The claimant company was the freehold owner of land and buildings forming timeshare units (the timeshare land) and effectively held the timeshare land on trust for the individual timeshare owners (who had the exclusive right to occupy a particular unit at specified periods each year). An adjacent estate was owned by the defendant company and housed certain sporting and leisure facilities such as a tennis court, swimming pool, gardens, golf course and squash courts (the recreational land).
The timeshare land had been transferred to the claimant’s predecessor in title in 1981 and the transfer effecting this included the rights as follows:
“AND thirdly the right for the Transferee its successors in title its lessees and the occupiers from time to time of the property to use the swimming pool, golf course, squash courts, tennis courts, the ground and basement floor of Broome Park Mansion House, gardens and any other sporting or recreational facilities (hereafter called “the facilities”) on the Transferor’s adjoining estate.”
The recreational facilities were also open to members of the public, in respect of which charges were made. The issue before the Court was whether these rights took effect as easements. The defendant argued that the rights to use the facilities were personal rights between the parties to the 1981 transfer and therefore incapable of running with the land (so as to bind or benefit successors in title) whereas the claimant argued that as easements they ran with land and were available free of charge in line with the rights granted.
The High Court held that the right to use the facilities met the necessary characteristic requirements and therefore took effect as easements.

■ ■ ■ ■ ■ ■ ■

▶ Challenge A
List the sporting and leisure facilities that the timeshare case summary says were on the recreational land.

▶ Records from a collection
■ ■ ■ ■ ■ ■ ■

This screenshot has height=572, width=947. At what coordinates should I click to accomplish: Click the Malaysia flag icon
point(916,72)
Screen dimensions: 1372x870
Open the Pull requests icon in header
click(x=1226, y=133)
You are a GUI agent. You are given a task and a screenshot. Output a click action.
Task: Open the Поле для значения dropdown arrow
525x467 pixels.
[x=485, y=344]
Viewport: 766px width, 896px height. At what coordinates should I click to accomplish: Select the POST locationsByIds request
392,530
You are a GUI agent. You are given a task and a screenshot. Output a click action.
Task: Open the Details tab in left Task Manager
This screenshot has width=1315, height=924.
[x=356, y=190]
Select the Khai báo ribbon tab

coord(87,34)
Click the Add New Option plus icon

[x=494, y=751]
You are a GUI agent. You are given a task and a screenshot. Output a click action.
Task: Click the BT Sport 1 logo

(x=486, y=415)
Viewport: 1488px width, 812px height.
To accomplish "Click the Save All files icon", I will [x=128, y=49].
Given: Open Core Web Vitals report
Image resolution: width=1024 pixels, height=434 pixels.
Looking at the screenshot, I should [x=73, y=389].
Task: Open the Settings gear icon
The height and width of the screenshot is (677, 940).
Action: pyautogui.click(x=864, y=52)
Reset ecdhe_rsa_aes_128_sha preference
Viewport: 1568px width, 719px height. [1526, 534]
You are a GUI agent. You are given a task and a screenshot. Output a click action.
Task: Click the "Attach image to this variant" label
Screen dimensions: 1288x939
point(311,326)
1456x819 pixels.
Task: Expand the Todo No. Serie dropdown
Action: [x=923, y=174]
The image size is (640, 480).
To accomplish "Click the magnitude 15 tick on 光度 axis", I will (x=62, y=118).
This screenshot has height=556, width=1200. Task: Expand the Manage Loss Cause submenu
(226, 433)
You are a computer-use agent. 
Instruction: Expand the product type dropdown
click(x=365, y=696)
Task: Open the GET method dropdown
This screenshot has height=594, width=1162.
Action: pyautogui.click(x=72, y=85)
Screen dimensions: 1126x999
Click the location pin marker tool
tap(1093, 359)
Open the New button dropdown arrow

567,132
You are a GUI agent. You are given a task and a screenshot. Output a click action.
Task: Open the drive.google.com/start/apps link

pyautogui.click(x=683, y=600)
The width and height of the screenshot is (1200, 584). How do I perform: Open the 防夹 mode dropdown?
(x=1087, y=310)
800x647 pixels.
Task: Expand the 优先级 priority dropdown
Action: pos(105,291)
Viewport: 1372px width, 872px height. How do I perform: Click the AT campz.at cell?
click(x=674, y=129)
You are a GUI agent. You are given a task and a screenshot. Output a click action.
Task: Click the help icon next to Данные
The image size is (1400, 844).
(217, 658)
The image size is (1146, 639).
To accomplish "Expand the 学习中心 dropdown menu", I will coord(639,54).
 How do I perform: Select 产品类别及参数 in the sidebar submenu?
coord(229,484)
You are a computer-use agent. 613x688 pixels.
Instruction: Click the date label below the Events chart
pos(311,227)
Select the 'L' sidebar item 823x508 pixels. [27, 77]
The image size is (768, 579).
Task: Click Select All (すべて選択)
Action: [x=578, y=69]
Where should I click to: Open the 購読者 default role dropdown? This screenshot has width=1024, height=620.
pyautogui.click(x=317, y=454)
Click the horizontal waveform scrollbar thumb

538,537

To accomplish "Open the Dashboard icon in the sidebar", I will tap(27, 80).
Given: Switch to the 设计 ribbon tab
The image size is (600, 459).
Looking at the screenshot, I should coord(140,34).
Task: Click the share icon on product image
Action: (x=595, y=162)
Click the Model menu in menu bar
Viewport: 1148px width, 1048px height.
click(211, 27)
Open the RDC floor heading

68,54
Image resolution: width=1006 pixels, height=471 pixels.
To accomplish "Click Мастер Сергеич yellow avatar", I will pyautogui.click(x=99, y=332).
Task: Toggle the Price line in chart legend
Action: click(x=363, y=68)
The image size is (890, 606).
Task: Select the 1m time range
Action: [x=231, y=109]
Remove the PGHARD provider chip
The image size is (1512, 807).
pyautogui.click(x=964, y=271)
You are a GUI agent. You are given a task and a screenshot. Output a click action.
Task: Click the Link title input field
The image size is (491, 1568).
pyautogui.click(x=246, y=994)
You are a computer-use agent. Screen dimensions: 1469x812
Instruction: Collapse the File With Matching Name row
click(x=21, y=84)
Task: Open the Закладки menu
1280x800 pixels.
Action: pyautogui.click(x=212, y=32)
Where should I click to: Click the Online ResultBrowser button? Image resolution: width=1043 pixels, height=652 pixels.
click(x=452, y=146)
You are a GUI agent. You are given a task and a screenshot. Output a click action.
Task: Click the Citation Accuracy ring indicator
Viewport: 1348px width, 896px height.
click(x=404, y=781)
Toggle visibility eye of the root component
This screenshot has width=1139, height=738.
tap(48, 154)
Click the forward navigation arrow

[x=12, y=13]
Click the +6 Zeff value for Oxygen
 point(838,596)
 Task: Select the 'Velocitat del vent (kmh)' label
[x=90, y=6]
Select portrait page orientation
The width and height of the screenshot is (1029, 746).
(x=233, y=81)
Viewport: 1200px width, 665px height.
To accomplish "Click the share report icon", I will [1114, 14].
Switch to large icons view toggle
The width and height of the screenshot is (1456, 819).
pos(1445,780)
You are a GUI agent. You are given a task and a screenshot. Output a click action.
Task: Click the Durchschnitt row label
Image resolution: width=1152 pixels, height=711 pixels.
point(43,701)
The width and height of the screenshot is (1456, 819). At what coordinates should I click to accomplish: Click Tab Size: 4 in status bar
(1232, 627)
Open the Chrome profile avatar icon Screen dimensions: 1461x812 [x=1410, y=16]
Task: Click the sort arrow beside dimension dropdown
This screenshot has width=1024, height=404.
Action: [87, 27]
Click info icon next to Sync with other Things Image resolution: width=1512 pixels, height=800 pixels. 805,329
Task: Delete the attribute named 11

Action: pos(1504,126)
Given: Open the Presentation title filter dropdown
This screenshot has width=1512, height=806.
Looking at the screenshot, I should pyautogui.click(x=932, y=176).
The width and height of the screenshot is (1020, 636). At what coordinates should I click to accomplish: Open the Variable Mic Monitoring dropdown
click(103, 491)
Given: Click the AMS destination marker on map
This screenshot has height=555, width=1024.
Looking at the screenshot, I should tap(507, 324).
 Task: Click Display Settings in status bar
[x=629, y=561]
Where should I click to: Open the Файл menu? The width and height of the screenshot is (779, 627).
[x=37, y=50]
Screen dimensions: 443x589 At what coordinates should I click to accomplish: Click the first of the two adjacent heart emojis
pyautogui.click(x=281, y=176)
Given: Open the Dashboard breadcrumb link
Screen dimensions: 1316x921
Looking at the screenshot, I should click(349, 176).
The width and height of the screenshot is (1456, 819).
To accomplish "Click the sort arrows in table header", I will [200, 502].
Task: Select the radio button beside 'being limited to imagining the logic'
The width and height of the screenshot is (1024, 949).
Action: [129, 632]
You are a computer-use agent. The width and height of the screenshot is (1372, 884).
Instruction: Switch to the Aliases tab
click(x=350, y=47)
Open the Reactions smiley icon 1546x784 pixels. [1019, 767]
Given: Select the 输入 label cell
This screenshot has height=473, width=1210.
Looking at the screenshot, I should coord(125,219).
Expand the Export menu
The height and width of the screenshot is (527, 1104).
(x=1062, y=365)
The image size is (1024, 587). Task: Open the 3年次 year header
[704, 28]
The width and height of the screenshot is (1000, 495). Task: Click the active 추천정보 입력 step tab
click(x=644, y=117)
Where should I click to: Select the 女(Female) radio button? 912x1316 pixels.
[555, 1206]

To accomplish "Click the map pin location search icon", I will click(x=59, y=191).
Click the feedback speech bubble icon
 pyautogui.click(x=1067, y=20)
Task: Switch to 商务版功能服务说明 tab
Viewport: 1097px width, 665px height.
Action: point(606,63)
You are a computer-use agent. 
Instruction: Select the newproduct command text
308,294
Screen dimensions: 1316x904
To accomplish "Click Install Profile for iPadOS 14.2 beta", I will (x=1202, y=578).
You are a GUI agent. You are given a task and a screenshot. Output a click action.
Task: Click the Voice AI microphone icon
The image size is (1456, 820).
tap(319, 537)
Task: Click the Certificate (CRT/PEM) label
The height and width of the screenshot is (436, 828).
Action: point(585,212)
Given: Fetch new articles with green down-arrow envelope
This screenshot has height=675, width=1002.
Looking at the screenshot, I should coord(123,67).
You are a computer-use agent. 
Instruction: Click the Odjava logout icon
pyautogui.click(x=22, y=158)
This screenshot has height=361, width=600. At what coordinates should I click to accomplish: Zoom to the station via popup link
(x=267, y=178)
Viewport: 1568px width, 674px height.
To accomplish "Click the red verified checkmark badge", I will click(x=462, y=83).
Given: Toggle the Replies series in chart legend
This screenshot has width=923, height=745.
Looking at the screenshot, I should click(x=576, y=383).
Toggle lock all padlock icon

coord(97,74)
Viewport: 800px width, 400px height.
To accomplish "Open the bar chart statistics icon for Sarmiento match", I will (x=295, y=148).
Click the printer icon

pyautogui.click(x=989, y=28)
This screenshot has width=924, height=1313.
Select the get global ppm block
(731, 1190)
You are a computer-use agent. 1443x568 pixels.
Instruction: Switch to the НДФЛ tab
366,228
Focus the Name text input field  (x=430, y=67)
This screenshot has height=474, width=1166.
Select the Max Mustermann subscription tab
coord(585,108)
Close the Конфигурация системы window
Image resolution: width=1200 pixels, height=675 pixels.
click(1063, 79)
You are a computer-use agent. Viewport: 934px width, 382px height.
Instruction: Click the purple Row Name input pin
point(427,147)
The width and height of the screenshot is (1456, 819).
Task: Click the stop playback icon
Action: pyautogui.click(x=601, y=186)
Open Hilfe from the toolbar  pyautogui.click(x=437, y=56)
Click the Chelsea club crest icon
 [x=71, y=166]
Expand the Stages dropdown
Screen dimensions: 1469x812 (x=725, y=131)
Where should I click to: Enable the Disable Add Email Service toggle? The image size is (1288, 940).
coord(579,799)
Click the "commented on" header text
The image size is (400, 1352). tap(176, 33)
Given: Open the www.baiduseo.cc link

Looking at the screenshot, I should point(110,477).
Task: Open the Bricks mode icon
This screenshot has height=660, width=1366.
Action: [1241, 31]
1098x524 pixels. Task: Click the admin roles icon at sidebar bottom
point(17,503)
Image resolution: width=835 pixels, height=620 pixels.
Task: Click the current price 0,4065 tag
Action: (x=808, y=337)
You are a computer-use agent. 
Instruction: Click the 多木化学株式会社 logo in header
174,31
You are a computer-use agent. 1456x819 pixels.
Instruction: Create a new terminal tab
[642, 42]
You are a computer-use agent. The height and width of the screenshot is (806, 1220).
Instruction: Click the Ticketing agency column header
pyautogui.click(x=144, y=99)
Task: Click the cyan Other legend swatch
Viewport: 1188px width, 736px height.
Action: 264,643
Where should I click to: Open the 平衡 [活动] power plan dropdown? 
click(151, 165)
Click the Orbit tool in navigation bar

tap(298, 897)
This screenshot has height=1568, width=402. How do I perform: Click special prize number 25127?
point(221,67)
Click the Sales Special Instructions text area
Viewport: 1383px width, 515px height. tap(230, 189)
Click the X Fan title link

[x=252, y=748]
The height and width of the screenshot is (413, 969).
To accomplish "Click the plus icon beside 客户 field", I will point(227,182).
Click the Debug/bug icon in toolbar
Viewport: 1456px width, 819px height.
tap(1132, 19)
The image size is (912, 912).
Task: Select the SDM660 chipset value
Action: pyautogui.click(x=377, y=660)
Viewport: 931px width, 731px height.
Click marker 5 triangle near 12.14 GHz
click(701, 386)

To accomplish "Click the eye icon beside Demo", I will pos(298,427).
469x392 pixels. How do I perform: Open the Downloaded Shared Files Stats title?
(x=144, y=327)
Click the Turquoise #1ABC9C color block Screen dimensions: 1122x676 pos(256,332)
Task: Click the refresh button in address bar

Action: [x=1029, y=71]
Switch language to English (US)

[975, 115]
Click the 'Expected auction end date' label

■ ■ ■ ■ ■ ■ ■

▶ Challenge B
In the rows, copy out word for word the lines from the one that has "You are a computer-use agent. 1456x819" through the one that has "[x=252, y=748]", including both of those lines.

▶ Full solution A
tennis court, swimming pool, gardens, golf course, squash courts

▶ Full solution B
You are a computer-use agent. 1456x819 pixels.
Instruction: Create a new terminal tab
[642, 42]
You are a computer-use agent. The height and width of the screenshot is (806, 1220).
Instruction: Click the Ticketing agency column header
pyautogui.click(x=144, y=99)
Task: Click the cyan Other legend swatch
Viewport: 1188px width, 736px height.
Action: 264,643
Where should I click to: Open the 平衡 [活动] power plan dropdown? 
click(151, 165)
Click the Orbit tool in navigation bar

tap(298, 897)
This screenshot has height=1568, width=402. How do I perform: Click special prize number 25127?
point(221,67)
Click the Sales Special Instructions text area
Viewport: 1383px width, 515px height. tap(230, 189)
Click the X Fan title link

[x=252, y=748]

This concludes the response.